Provided material:

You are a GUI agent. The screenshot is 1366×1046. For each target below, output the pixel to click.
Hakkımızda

---

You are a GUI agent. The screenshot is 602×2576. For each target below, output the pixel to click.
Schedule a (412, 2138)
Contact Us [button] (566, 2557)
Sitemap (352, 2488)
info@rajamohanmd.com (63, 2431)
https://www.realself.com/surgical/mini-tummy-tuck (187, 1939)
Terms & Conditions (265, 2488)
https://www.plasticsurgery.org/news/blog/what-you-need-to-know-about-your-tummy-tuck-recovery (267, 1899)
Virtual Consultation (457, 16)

Exercise: From the records above, transcribe without alteration every line from the one with "info@rajamohanmd.com (63, 2431)" to the one with "Virtual Consultation (457, 16)", inclusive.

Task output:
info@rajamohanmd.com (63, 2431)
https://www.realself.com/surgical/mini-tummy-tuck (187, 1939)
Terms & Conditions (265, 2488)
https://www.plasticsurgery.org/news/blog/what-you-need-to-know-about-your-tummy-tuck-recovery (267, 1899)
Virtual Consultation (457, 16)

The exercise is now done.